DO THIS: Return verbatim the lines of the rows below, from the line containing "1142x647 pixels." through the line containing "pyautogui.click(x=405, y=230)". Omit the pictures from your answer.

EXTRACTED INFORMATION:
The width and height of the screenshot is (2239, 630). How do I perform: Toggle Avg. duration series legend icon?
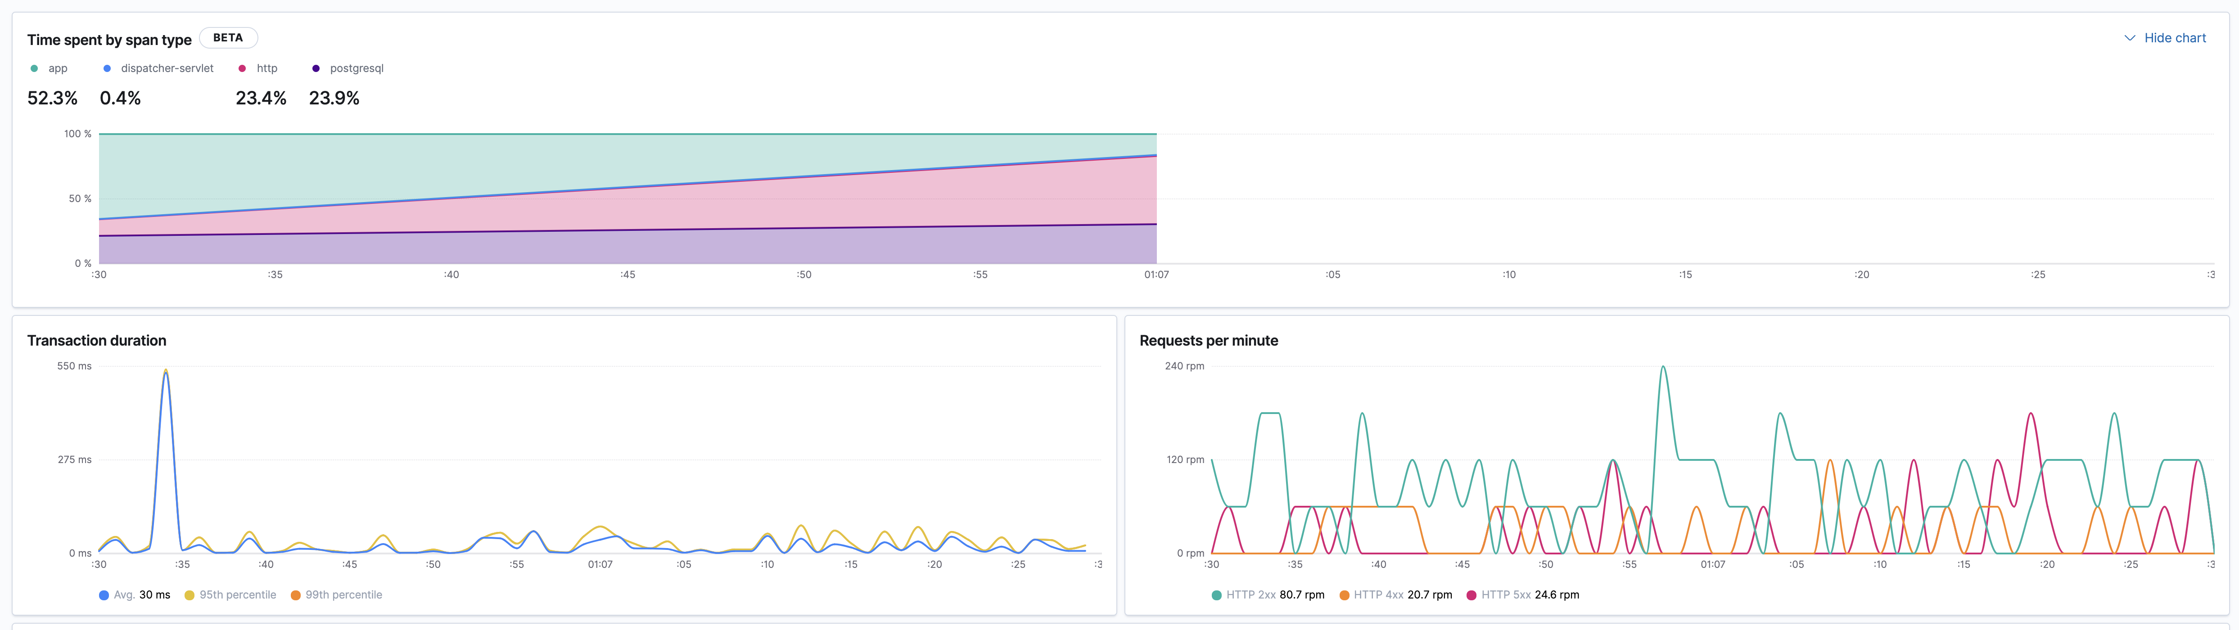(104, 595)
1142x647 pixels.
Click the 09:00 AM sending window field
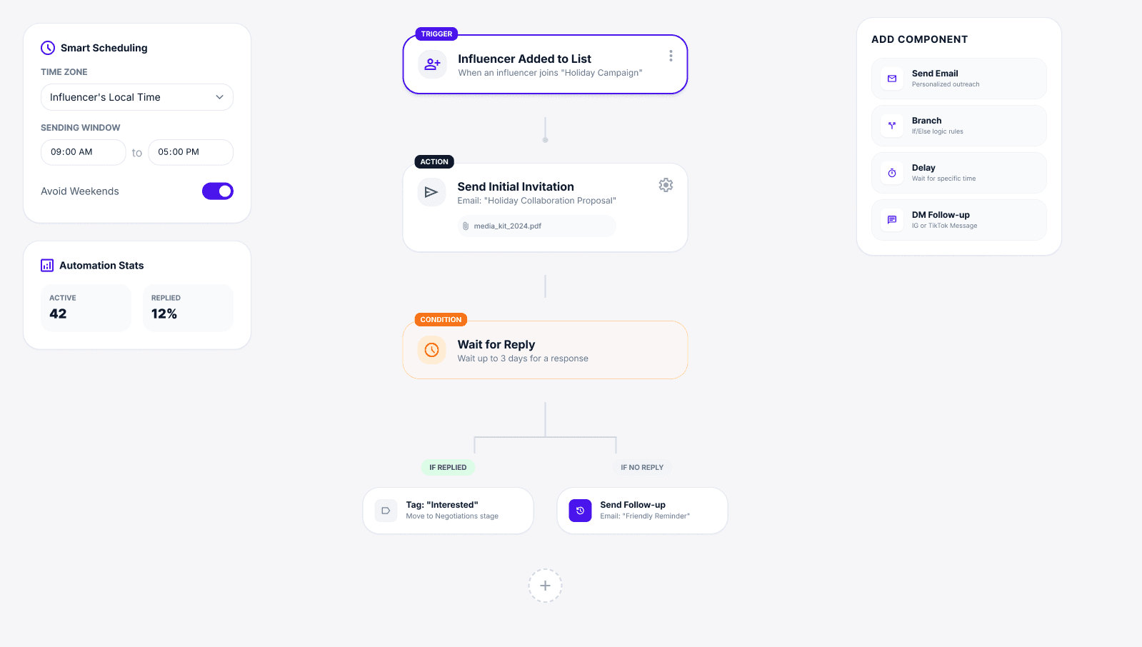(83, 152)
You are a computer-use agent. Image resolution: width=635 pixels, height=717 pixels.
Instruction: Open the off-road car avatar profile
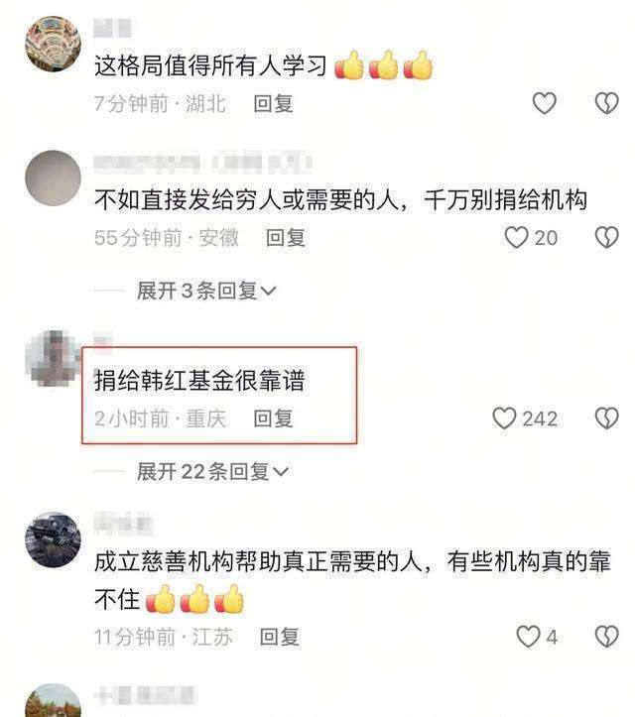tap(53, 539)
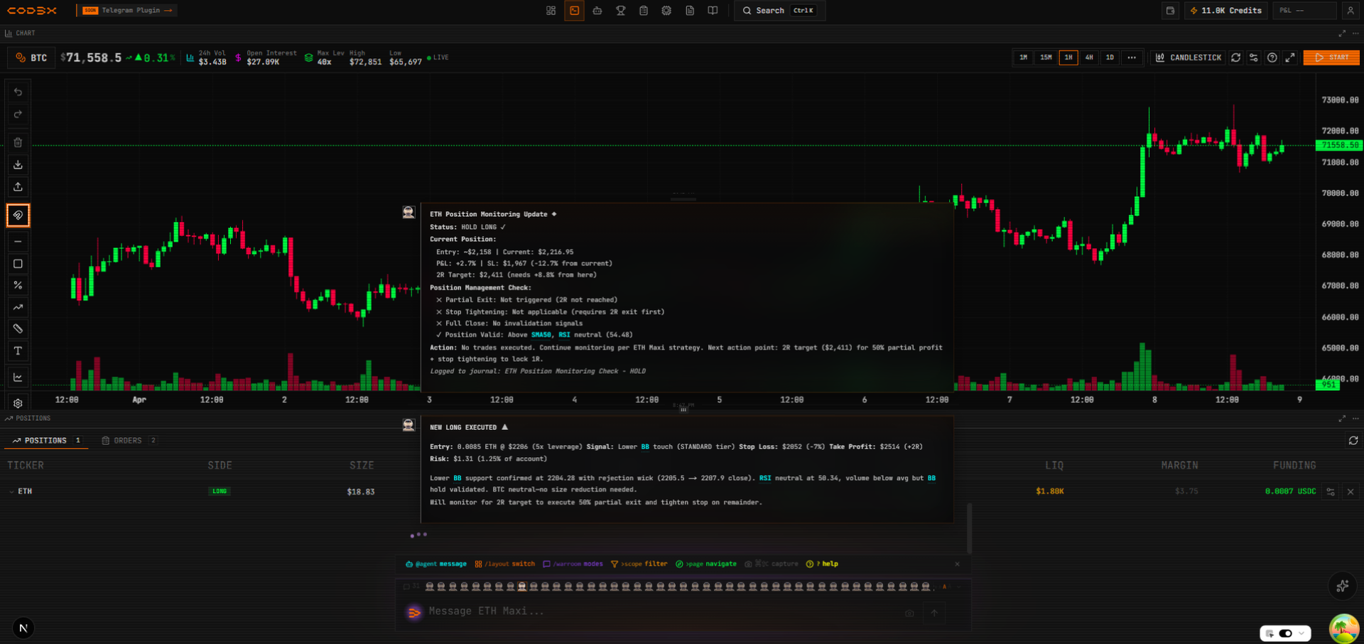Open the book documentation icon

pos(713,11)
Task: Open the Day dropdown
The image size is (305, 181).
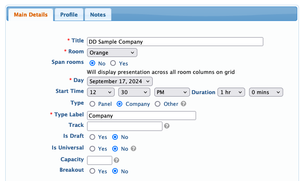Action: [x=119, y=81]
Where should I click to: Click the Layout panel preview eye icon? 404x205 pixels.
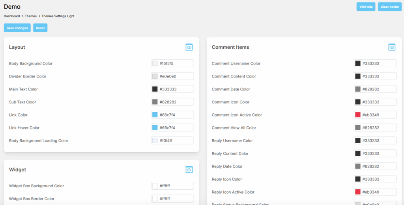189,47
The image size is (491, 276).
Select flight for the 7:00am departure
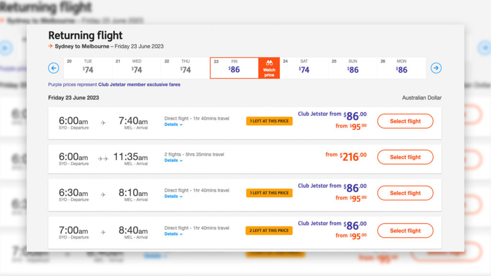pyautogui.click(x=405, y=230)
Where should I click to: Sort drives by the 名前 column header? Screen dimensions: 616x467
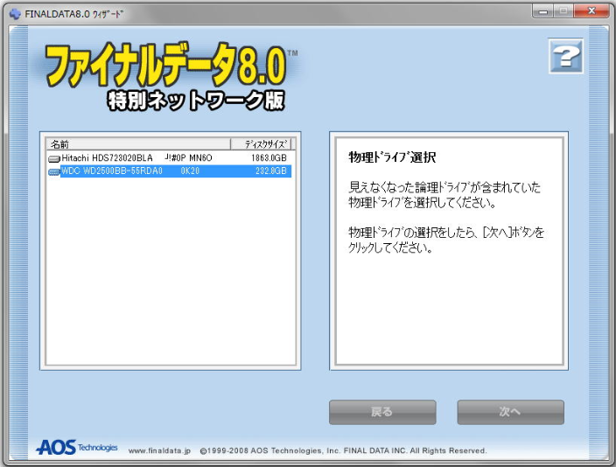tap(138, 143)
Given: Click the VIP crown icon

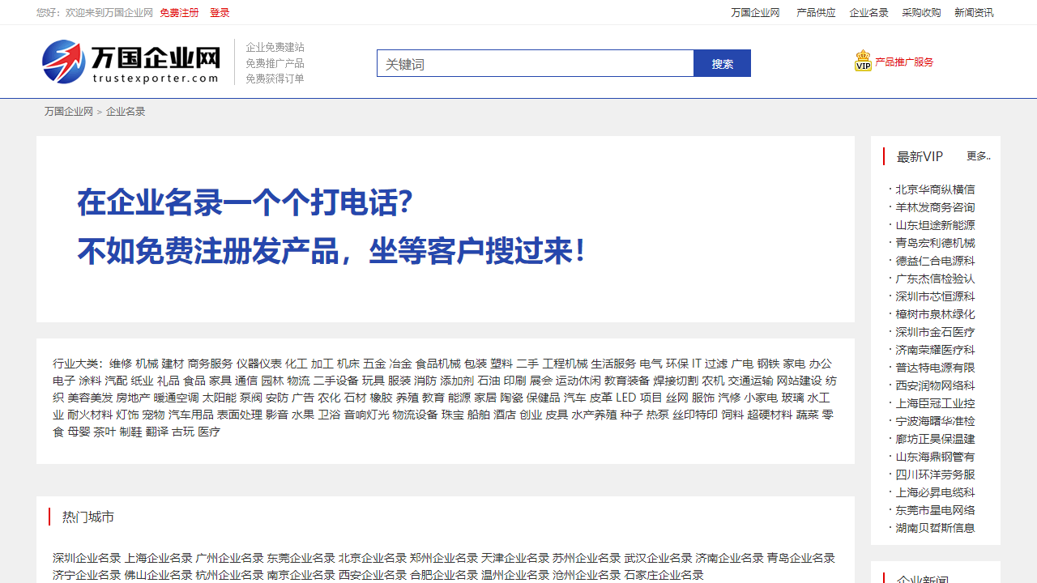Looking at the screenshot, I should pyautogui.click(x=862, y=61).
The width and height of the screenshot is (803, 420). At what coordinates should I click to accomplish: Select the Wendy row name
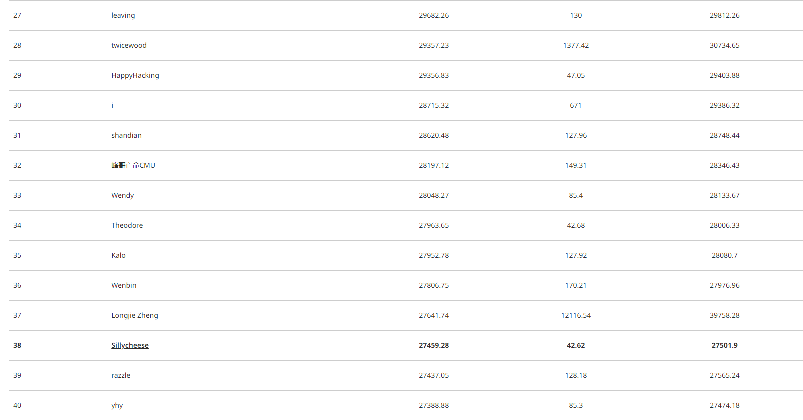pyautogui.click(x=122, y=195)
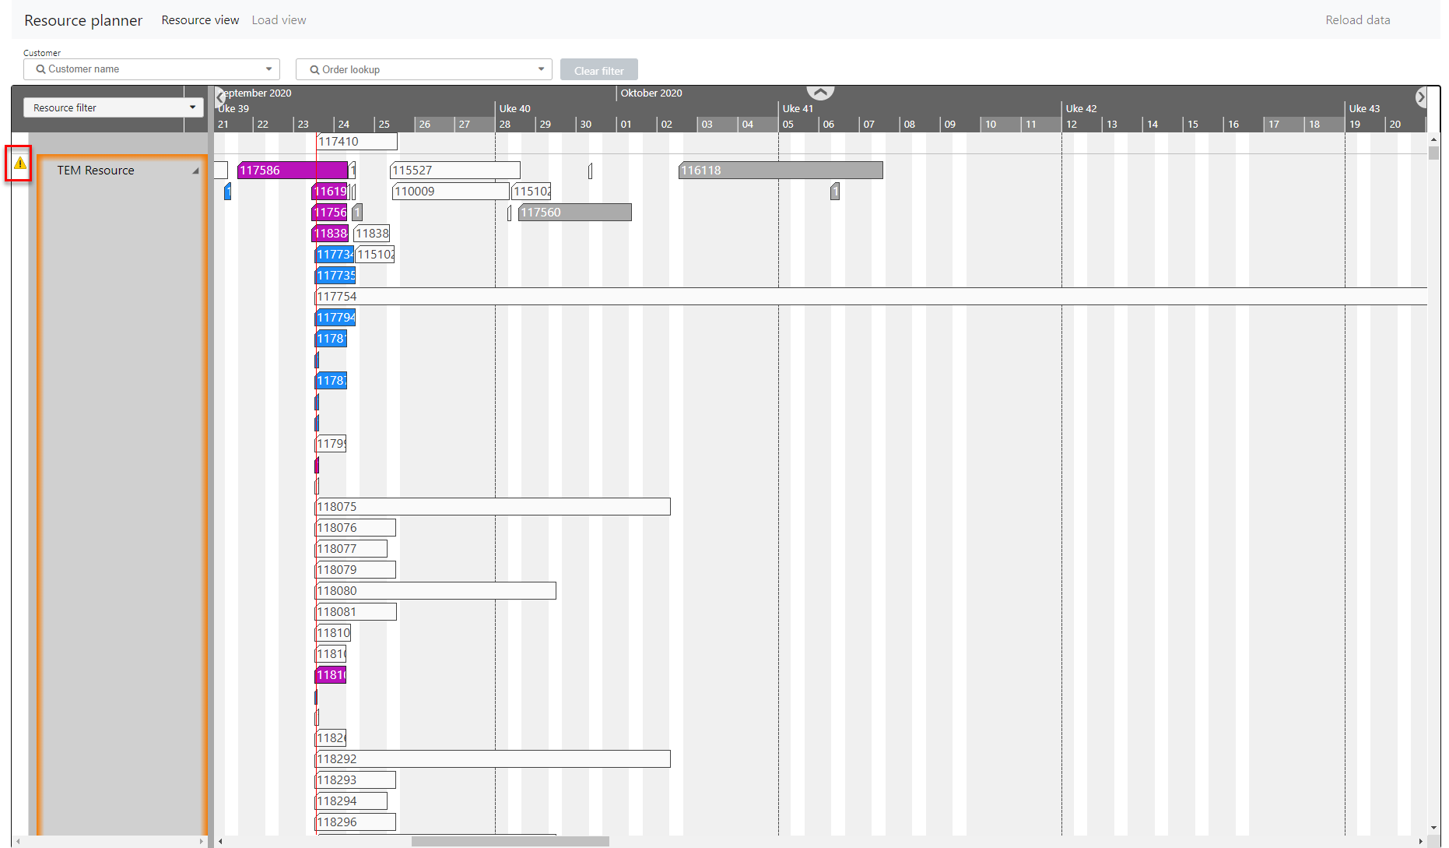
Task: Click the horizontal scrollbar right arrow
Action: coord(1421,841)
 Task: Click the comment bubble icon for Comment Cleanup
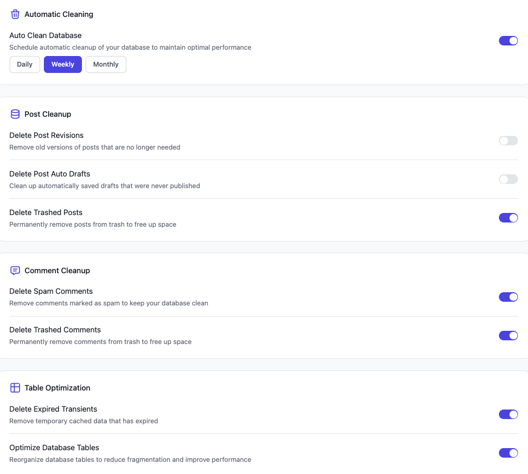[x=15, y=270]
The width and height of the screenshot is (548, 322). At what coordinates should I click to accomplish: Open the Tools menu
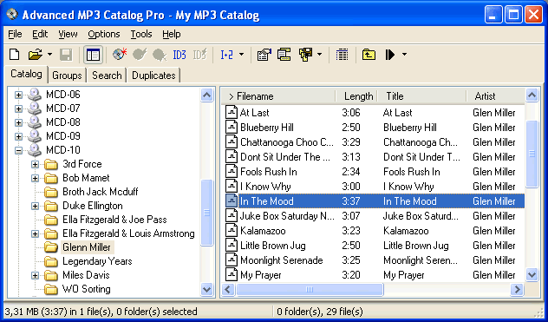tap(141, 34)
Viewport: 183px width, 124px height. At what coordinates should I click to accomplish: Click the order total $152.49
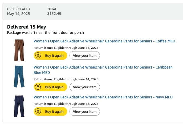click(54, 14)
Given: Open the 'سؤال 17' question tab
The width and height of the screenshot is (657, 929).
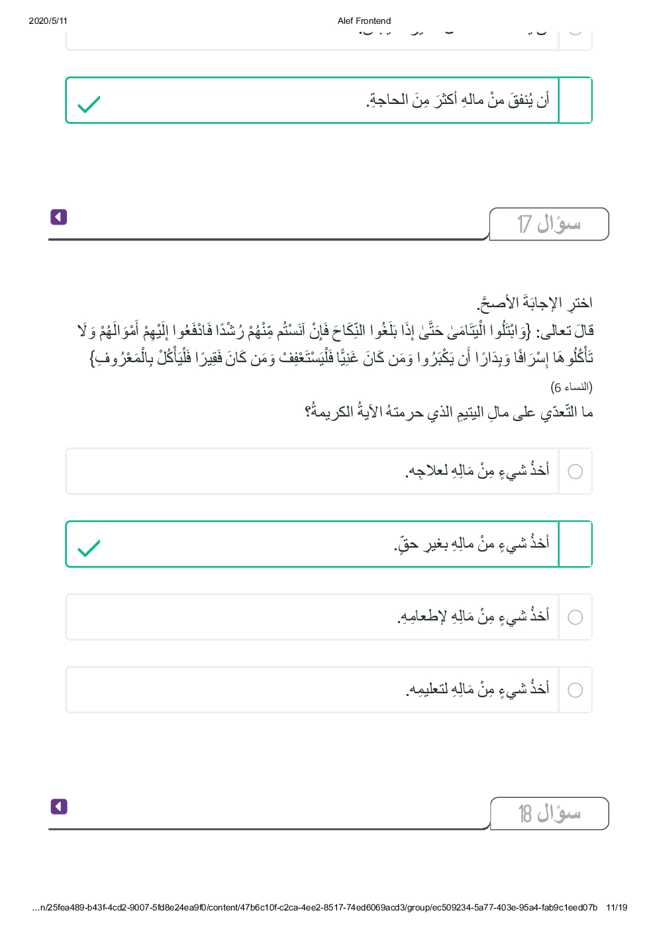Looking at the screenshot, I should pyautogui.click(x=548, y=224).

FULL OUTPUT:
1142x647 pixels.
Click the 09:00 AM sending window field
(83, 152)
You are a computer-use agent. Image resolution: width=635 pixels, height=717 pixels.
Instruction: Open the off-road car avatar profile
tap(53, 539)
Open the book documentation icon

pos(713,11)
Task: Open the Day dropdown
The image size is (305, 181).
Action: [x=119, y=81]
Where should I click to: Click the Layout panel preview eye icon? 404x205 pixels.
189,47
The image size is (491, 276).
Select flight for the 7:00am departure
pyautogui.click(x=405, y=230)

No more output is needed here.